_Kaynak_:
+ + + + +

Yozgat'ın yeni nesil haber sitesi Yozgat Medya Köşe Yazarı Akif Reçber yazısında "Dilenci" diye yazdı...

Tefekkür kare

Yozgat Sorgun Şah Muratlı Köyünden Haşim emmi diye dilenci gelirdi köyümüze, bize... Kısa boylu, ak sakallı, inançlı ve her konuşmasının sonunu şükür ile bitiren bir yoksul.

Dilencilik yapmanın çok kötü olduğunu, bazı insanların hor gördüğünü, aşağılandığını üzülerek dile getiriyordu. Rahmetli babam çok severdi Haşim emmiyi, “köye geldiğinde kimsenin kapısında kalma, burası senin evin” diyerek başka yerde kalmasına müsaade etmezdi.

Haşim emmi bize geldiğinde eşeğini ahıra bağlayıp yemini suyunu vermek bana düşüyordu. Paltosunun ve çoraplarının söküğünü dikmek, yamamak anamın işiydi. Anacığım, hiç gocunmadan, erinmeden sadaka niyetine üzerine düşeni yapıyordu. Evimiz dar olduğu için babam, yatağını tandıra açıyordu. Ve üstüne oturarak birer cigara sarıyorlar, bir yandan cigara bir yandan çay, güzel bir sohbete imza atıyorlardı. Ben de onları pürdikkat dinliyor, yokluğun, yoksulluğun, çaresizliğin ne olduğunu öğreniyordum.

Haşim emmi, “ölmek, dilenmekten iyi” diyordu, her geldiğinde.

Çocuk aklımla: “Eşekle dilencilik yapmak çok mu zor Haşim emmi?” diye sorardım... O da: “Çok zor yeğenim, çok zor. Allah hiç kimseyi dilenecek kadar çaresiz bırakmasın.” diyordu.

Yaz kış yağmur çamur demeden eşekle köy köy gezip dilencilik yapmak elbette kolay değildir.

Haşim emmi, kimler için, hangi sevdiği için köy köy dolaşıp insanlardan yardım istiyordu acaba? Dilenciler yokluğun, yoksulluğun simgeleriydi.

Dilenciliği kolay ekmek kapısı görerek sahte dilencilik yapanlar da gelirdi köylere, kimisi topal rolü yapardı, kimisi sakat.

+ + + + +

[Hedeflerin yer aldığı satırlar]
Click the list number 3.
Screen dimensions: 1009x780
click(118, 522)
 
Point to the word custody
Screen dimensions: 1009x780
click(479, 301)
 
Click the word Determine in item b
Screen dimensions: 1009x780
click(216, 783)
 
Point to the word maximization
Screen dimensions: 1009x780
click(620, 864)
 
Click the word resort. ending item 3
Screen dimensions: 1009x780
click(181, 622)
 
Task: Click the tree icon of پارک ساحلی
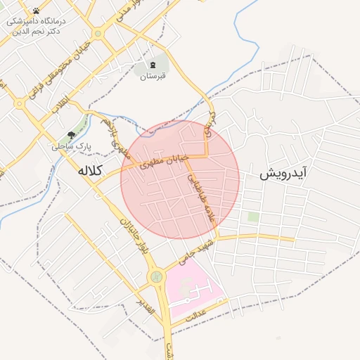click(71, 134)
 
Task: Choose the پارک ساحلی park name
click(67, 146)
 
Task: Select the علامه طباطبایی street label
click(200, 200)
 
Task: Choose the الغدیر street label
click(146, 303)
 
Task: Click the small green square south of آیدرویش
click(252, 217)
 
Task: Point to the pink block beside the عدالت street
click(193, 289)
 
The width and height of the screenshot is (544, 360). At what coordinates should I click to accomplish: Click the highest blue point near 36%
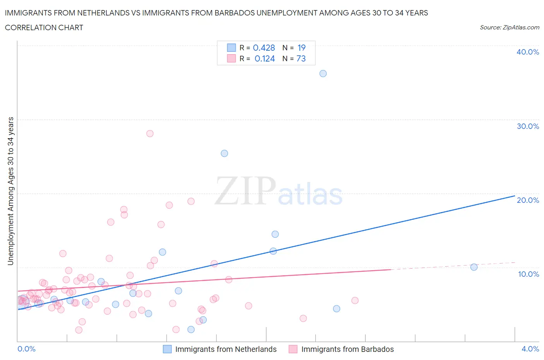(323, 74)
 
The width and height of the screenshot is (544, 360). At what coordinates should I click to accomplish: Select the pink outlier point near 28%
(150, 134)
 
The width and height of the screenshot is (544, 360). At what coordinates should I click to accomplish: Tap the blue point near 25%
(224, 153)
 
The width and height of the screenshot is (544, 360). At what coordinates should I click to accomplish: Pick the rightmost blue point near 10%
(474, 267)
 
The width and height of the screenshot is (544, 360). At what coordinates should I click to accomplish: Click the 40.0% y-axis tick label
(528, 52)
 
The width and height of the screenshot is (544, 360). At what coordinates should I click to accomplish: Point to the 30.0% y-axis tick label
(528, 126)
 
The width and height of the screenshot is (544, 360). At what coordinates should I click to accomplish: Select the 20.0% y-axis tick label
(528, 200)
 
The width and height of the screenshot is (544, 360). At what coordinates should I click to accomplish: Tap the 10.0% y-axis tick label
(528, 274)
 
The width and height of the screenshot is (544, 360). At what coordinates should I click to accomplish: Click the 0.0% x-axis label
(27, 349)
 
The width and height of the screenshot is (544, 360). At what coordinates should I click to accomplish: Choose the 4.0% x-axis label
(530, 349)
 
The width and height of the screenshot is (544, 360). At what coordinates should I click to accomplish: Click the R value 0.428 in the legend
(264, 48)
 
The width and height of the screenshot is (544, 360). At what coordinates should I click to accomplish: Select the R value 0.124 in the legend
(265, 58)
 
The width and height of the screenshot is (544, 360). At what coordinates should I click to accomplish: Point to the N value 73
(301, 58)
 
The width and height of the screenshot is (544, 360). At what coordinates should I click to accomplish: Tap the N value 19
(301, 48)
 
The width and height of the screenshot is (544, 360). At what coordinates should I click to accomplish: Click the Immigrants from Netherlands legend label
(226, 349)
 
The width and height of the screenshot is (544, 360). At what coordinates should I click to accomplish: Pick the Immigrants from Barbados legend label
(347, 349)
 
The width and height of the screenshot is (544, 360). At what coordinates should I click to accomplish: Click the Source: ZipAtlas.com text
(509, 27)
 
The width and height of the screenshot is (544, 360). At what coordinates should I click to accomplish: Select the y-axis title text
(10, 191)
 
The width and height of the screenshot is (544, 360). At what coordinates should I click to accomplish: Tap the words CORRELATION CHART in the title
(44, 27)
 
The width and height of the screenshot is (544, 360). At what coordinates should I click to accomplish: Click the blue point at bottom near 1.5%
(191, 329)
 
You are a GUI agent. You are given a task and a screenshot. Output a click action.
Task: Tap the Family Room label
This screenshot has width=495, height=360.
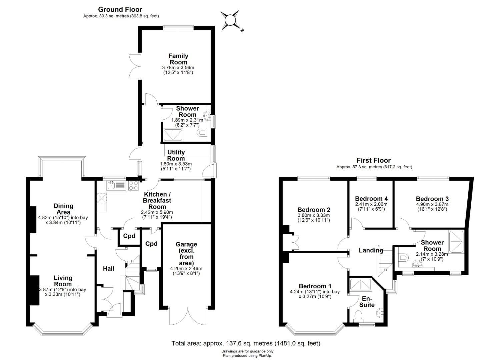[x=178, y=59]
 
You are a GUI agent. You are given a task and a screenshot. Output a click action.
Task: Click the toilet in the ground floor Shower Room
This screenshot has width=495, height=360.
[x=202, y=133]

+ + + + +

_Görevler_:
A: Dilenci yazısında Haşim emmiyi tanıtmak için sayılan bütün özellikleri sıralayın.
B: Dilenci yazısında "Haşim emmi bize" ile "ne olduğunu öğreniyordum." arasını, ikisi de dahil olmak üzere, "anamın" yerine "annemin" koyarak yeniden yazın.
C: Dilenci yazısına göre Haşim emmi geldiğinde babam yatağını neden tandıra açıyordu?

_Çözümler_:
A: Kısa boylu, ak sakallı, inançlı, her konuşmasının sonunu şükür ile bitiren, yoksul.

B:
Haşim emmi bize geldiğinde eşeğini ahıra bağlayıp yemini suyunu vermek bana düşüyordu. Paltosunun ve çoraplarının söküğünü dikmek, yamamak annemin işiydi. Anacığım, hiç gocunmadan, erinmeden sadaka niyetine üzerine düşeni yapıyordu. Evimiz dar olduğu için babam, yatağını tandıra açıyordu. Ve üstüne oturarak birer cigara sarıyorlar, bir yandan cigara bir yandan çay, güzel bir sohbete imza atıyorlardı. Ben de onları pürdikkat dinliyor, yokluğun, yoksulluğun, çaresizliğin ne olduğunu öğreniyordum.

C: Evleri dar olduğu için babam yatağını tandıra açıyordu.